PROBLEM STATEMENT: Look through the records below for the line with "You are a computer-use" and the line with "Instruction: Enable the", then return those lines and all lines between, exactly.

PROVIDED RECORDS:
◇ ◇ ◇ ◇ ◇

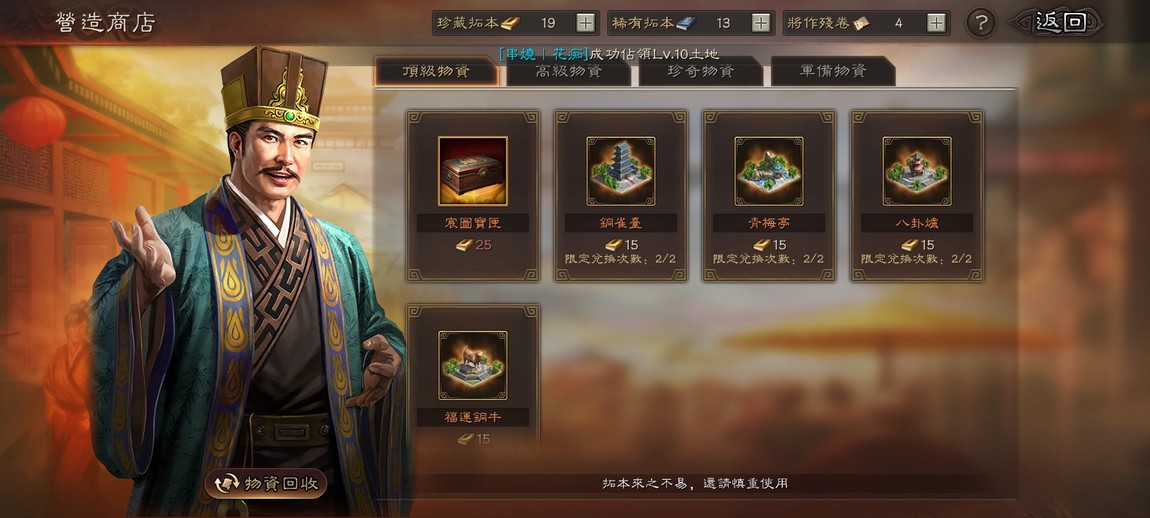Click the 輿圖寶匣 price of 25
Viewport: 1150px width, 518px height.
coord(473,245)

◇ ◇ ◇ ◇ ◇

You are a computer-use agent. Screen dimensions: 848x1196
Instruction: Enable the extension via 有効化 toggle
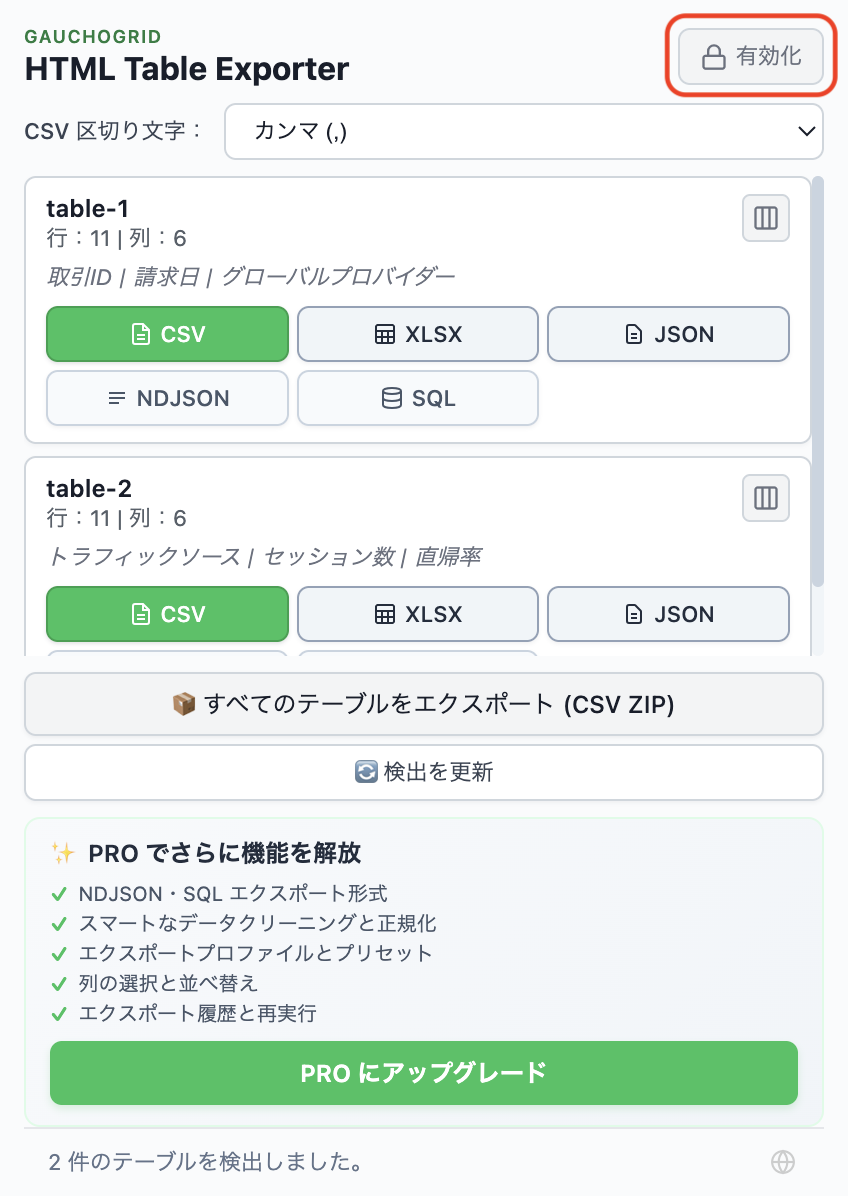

◇ ◇ ◇ ◇ ◇

RESULT FOR THIS TASK:
You are a computer-use agent. Screen dimensions: 848x1196
Instruction: Enable the extension via 有効化 toggle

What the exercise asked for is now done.